What the task requires: Retype each record exactly.

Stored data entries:
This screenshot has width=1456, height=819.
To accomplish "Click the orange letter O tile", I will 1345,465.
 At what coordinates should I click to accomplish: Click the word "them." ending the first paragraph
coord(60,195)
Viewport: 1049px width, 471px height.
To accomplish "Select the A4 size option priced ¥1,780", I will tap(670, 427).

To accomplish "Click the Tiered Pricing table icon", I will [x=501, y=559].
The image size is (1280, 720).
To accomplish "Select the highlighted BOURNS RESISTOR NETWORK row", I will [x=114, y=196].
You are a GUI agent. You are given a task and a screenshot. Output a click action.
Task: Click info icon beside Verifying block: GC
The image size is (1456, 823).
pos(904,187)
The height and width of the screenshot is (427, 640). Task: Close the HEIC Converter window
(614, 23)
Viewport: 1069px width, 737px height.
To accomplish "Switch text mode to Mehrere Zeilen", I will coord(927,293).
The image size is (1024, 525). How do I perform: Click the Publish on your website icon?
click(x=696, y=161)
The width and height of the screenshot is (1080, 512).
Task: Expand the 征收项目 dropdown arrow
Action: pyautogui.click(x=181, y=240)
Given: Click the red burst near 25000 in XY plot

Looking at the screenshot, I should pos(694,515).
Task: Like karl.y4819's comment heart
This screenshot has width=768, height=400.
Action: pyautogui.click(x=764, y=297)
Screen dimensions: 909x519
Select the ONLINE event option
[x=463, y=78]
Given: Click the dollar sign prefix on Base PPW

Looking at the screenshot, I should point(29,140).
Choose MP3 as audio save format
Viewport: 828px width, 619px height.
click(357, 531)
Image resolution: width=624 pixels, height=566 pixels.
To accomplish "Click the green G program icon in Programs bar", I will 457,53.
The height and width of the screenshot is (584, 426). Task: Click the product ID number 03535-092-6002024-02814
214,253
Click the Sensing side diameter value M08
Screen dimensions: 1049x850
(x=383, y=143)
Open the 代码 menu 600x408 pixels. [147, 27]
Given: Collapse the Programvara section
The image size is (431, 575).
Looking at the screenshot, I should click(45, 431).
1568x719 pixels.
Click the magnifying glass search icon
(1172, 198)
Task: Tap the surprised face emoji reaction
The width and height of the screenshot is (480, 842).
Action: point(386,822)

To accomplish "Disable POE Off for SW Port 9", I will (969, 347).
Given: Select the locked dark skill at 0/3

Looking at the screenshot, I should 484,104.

Completed exercise:
This screenshot has width=1456, height=819.
To accomplish "Click the orange letter O tile", I will 1345,465.
 At what coordinates should I click to accomplish: Click the word "them." ending the first paragraph
coord(60,195)
Viewport: 1049px width, 471px height.
To accomplish "Select the A4 size option priced ¥1,780", I will tap(670, 427).

To accomplish "Click the Tiered Pricing table icon", I will [x=501, y=559].
The image size is (1280, 720).
To accomplish "Select the highlighted BOURNS RESISTOR NETWORK row", I will [x=114, y=196].
You are a GUI agent. You are given a task and a screenshot. Output a click action.
Task: Click info icon beside Verifying block: GC
The image size is (1456, 823).
pos(904,187)
The height and width of the screenshot is (427, 640). Task: Close the HEIC Converter window
(614, 23)
Viewport: 1069px width, 737px height.
To accomplish "Switch text mode to Mehrere Zeilen", I will coord(927,293).
The image size is (1024, 525). How do I perform: Click the Publish on your website icon?
click(x=696, y=161)
The width and height of the screenshot is (1080, 512).
Task: Expand the 征收项目 dropdown arrow
Action: pyautogui.click(x=181, y=240)
Given: Click the red burst near 25000 in XY plot

Looking at the screenshot, I should pos(694,515).
Task: Like karl.y4819's comment heart
This screenshot has width=768, height=400.
Action: pyautogui.click(x=764, y=297)
Screen dimensions: 909x519
Select the ONLINE event option
[x=463, y=78]
Given: Click the dollar sign prefix on Base PPW

Looking at the screenshot, I should point(29,140).
Choose MP3 as audio save format
Viewport: 828px width, 619px height.
click(357, 531)
Image resolution: width=624 pixels, height=566 pixels.
To accomplish "Click the green G program icon in Programs bar", I will 457,53.
The height and width of the screenshot is (584, 426). Task: Click the product ID number 03535-092-6002024-02814
214,253
Click the Sensing side diameter value M08
Screen dimensions: 1049x850
(x=383, y=143)
Open the 代码 menu 600x408 pixels. [147, 27]
Given: Collapse the Programvara section
The image size is (431, 575).
Looking at the screenshot, I should click(45, 431).
1568x719 pixels.
Click the magnifying glass search icon
(1172, 198)
Task: Tap the surprised face emoji reaction
The width and height of the screenshot is (480, 842).
Action: point(386,822)

To accomplish "Disable POE Off for SW Port 9", I will (969, 347).
Given: Select the locked dark skill at 0/3

Looking at the screenshot, I should 484,104.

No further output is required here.